Kebudayaan, berasal dari terjemahan kata kultur. Kata kultur dalam bahasa latin cultur berarti memelihara, mengolah dan mengerjakan. Dalam kaitan ini, cakupan kebudayaan menjadi sangat luas, seluas hidup manusia. Hidup manusia akan memelihara, mengolah dan mengerjakan berbagai hal-hal yang menghasilkan tindak budaya. Karena itu kebudayaan sangat beragam. Hal ini seperti peryataan Kroeber dan kluckhohn (Alisjahbana, 1986:207-208) dalam Endaswara, 2006:4) menyebutkan definisi kebudayaan dapat digolongkan menjadi tujuh hal, yaitu :
Pertama, kebudayaan sebagai keseluruhan hidup manusia yang komplek, meliputi hukum, seni, moral, adat istiadat dan segala kecakapan lain, yang diperoleh manusia sebagai anggota masyarakat. Kedua, menekankan sejarah kebudayaan, yang memandang kebudayaan sebagai warisan tradisi. Ketiga, menekankan kebudayaan yang bersifat normatif, yaitu kebudayaan dianggap sebagai cara dan aturan hidup manusia, seperti cita-cita, nilai dan tingkah laku.

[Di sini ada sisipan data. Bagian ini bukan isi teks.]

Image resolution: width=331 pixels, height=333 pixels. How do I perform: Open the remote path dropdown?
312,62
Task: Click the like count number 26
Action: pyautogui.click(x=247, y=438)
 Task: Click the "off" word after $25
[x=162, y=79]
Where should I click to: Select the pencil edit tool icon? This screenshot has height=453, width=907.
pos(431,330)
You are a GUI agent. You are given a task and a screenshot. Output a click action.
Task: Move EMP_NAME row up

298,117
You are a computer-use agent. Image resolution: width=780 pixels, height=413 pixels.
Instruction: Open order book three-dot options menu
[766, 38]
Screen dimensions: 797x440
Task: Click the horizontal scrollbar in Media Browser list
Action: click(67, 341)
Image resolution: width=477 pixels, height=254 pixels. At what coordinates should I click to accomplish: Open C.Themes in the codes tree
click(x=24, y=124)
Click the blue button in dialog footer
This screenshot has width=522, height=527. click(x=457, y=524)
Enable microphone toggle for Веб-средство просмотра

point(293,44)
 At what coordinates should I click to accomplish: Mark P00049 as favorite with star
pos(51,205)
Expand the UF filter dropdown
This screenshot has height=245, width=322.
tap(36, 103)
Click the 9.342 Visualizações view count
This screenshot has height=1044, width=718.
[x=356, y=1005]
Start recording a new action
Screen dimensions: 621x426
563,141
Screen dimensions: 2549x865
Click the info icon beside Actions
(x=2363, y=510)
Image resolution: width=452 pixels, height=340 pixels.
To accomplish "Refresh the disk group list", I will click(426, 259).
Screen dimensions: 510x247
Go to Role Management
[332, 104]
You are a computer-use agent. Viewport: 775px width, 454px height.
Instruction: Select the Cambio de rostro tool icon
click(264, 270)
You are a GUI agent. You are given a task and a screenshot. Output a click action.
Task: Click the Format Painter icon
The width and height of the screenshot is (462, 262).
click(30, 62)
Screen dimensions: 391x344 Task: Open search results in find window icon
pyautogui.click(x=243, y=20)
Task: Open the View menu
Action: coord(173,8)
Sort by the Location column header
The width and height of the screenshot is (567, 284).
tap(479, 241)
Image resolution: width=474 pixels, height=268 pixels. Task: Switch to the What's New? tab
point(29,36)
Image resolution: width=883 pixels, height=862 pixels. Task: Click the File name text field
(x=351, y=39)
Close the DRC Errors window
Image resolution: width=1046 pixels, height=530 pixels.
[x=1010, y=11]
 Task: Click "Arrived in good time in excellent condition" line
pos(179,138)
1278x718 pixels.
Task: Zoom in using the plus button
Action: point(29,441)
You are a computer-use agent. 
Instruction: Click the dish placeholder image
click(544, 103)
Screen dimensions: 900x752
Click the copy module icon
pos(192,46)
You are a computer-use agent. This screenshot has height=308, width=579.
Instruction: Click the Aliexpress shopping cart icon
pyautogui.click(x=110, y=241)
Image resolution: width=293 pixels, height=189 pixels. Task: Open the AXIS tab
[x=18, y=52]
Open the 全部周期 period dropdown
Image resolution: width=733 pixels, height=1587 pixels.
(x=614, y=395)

Keempat, pendekatan kebudayaan dari aspek psikologis, kebudayaan sebagai langkah penyesuaian diri manusia kepada lingkungan sekitarnya. Kelima kebudayaan dipandang sebagai struktur, yang membicarakan pola-pola dan organisasi kebudayaan serta fungsinya. Keenam, kebudayaan sebagai hasil perbuatan atau kecerdasan. Ketujuh, definisi kebudayaan yang tidak lengkap dan kurang bersistem.
Ditegaskan kembali menurut Marwoto, (2009:73) pada hakekatnya kebudayaan merupakan hasil budi dan daya manusia yaitu mengangkat derajat manusia sebagai makhluk Tuhan yang paling tinggi di antara makhluk Tuhan yang lain, seperti rumput, hewan. Dengan kebudayaan dapat mengetahui tingkat peradaban manusia. Namun perlu disadari bahwa tingkat kebudayaan banyak ditemukan oleh kemampuan manusia dalam menghadapi tantangan alam sekitar lingkungan dimana mereka tinggal dan hidup.
Kebudayaan sering menjadi kebiasaan yang tidak boleh ditinggalkan dan dihilangkan, karena mempunyai nilai yang begitu tinggi dalam suatu kelompok. Seperti yang disebutkan bahwa dengan kebudayaan kita dapat mengetahui tingkat peradaban manusia.
Begitu juga kebudayaan masyarakat Gayo ditemukan oleh masyarakat Gayo dan dijadikan sebagai kebudayaan. Kebudayaan Gayo timbul sejak orang Gayo bermukim di wilayah ini. Menurut Hakim, (1998:8) Adat istiadat sebagai salah satu unsur Kebudayaan Gayo Menganut Prinsip Keramat Mupakat, Behu Berdedele (Kemulian karena Mufakat, Berani Karena Bersama), Tirus lagu gelas belut lagu umut rempak lagu resi susun lagu belo (Bersatu Teguh) Nyawa sara pelok ratep sara anguk (kontak batin) atau tekad yang melahirkan kesatuan sikap dan perbuatan, banyak lagi kata-kata pelambang yang mengandung kebersamaan dan kekeluargaan serta keterpaduan. Pemerintah dan ulama saling harga menghargai serta menunjang pelaksanaan agama.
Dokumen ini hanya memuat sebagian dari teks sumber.